In spite of the rise of real-time chat applications, email has remained a valuable, sticky component of most companies' communication strategy. We can observe it either in combination with live & asynchronous chat solutions or as the sole means of communication. Email data analysis can also provide valuable insight into the health of your company's relationship with customers. It is a valuable component of an overall, data-driven customer health score.
Companies like Akita, which provide customer success software to SaaS companies, prove that combining customer data in its various forms can deliver invaluable insights. You can use this data to facilitate better customer health, better customer retention rates, and ultimately growth in customer revenue.
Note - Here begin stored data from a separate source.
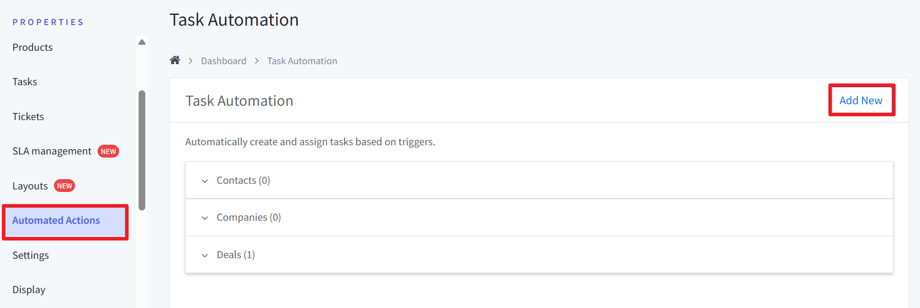The image size is (920, 308).
Task: Expand the Contacts (0) section chevron
Action: pos(205,181)
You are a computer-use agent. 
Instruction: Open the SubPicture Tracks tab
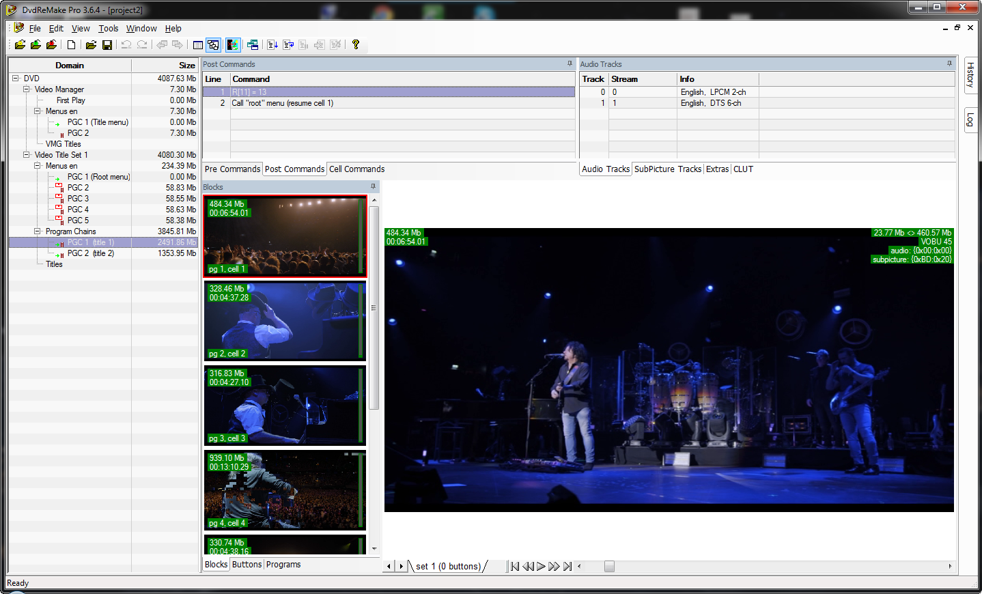(x=667, y=169)
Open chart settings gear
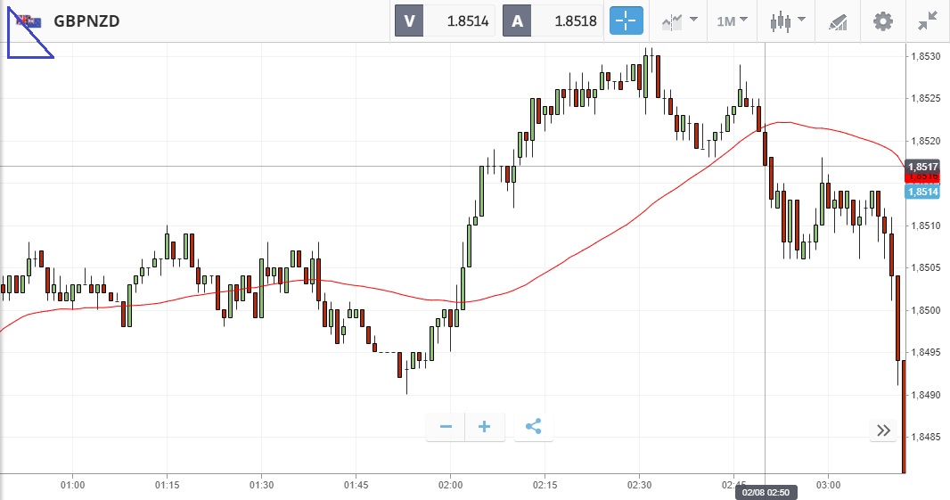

Types of Email Data You Can Analyze to Improve Your Customers' Health
Some of the data types that are very useful for email data analysis include:
- Sales opportunity data: understanding the reasoning behind expansion requirements can give some insight into how much value the customer is getting from your solution.
- Billing data: This will give you an understanding of whether spending is increasing or decreasing. It is a good indicator of customer sentiment towards your solution.
- Support data: The metrics associated with support tickets are a very good component to include in a customer health score. Tickets created, closed, and/or escalated. The volume of tickets or growth/reduction in ticket volume within a specific period can all deliver insights that should influence a health score.
- Voice-of-Customer Data: This data comes directly from your customers and gives you an insight into the specific feeling your customer has for your solution at a particular moment. It often takes the form of measurable survey responses like Net Promoter Scores (NPS) or Customer Satisfaction (CSAT) scores.
- Marketing data: Page views on your marketing site, events attended, whitepapers downloaded, and product reviews. Any engagement with your marketing footprint can be captured, measured and added as components to a Customer Health Score.
- Product Usage Data: For most SaaS businesses that offer a standard, client-based solution, platform engagement data provides the most important measure of how happy a customer is with your solution. Whether they are basic metrics like login rates, DAUs/MAUs, license activation or more specific event data showing levels of engagement. Engagement data should form the basis for your understanding of customer health.
Email Data for Analysis
Of course, email data comes in many forms, each potentially useful when it comes to understanding your Customers…
- The volume and frequency of Email traffic
It is essential to strike the right balance in terms of how frequently emails are sent to customers. Too many emails can lead to fatigue and disengagement, while too few can result in customers feeling neglected. Monitoring the frequency of email communication can help ensure that customers receive the right amount of information and updates.
- Email Engagement rates
- Response rates: Monitoring the response rates to customer emails can be an indicator of how engaged they are with the product or service. Higher response rates suggest that customers are more interested in and invested in the offering.
- Open rates: Similarly, tracking the open rates of customer emails can provide insight into how frequently they are engaging with the product or service. Higher open rates indicate that customers are actively seeking out information and updates.
- Unsubscribe rates: Monitoring the rate at which customers unsubscribe from email communications can be a sign that they are disengaging from the product or service. It should be closely monitored to ensure customers are not experiencing any issues or challenges causing them to lose interest.
- Tone and language [semantic] data:
Use of natural language processing (NLP) techniques to extract meaning and context from email content. Extracting and analyzing this data can give useful insights into the topics, sentiment and intent within customers’ email communications.
- Email as a means of capturing VOC feedback via NPS & CSAT surveys:
Email is a key means by which companies can capture VOC data from customers. It is important to ensure that the email and survey are well-designed, easy to understand and engaging. Offering incentives such as discounts or prizes can also increase participation. By using email to capture VOC survey data, businesses can gain valuable insights into their customer's needs and preferences. It can help them to improve their product or service and provide a better customer experience.
How to Analyze Email Data?
First, you have to identify and integrate that data into your Customer Success platform. After that, it’s a simple process to leverage that data and combine it with your other data types. This will allow you to identify key changes in customer behavior and profile that will help you improve customer outcomes and grow revenues. So, how to analyze email marketing data?
Below is a sample image from Akita. It shows how many of the components above, including email data points, can be combined and weighted to deliver a live, viable, customer health score.
Once configured, changes in the health score can trigger alerts and / or playbooks that will ensure you and your Customer Success or Account Management team focus on dealing with the right customers, at the right time. These health scores will be visible across the application including on Accounts records, see below.
Based on the example of Akita, you can see that different types of customer data from email data analysis can…
- Help you understand your customers better
- Help you identify expansion opportunities in healthy customers, and …
- Identify customers that are at risk of leaving you
What we know for certain is that the analysis of email data is at the core of this. It not only forms a key part of how you communicate with your customers but also a key part of how you measure your relationship with those customers.
Whether it's data relating to the frequency and performance of ‘organic’ email communication via email clients like Gmail or Outlook, or data measuring the performance of email campaigns sent via platforms like Elastic Email, it’s essential that you pay attention. Ideally, you will combine the email data from with signals with other sources of customer data. This way, you can build a comprehensive portrait of the health of your customers that will guide you in growing customer revenue long into the future.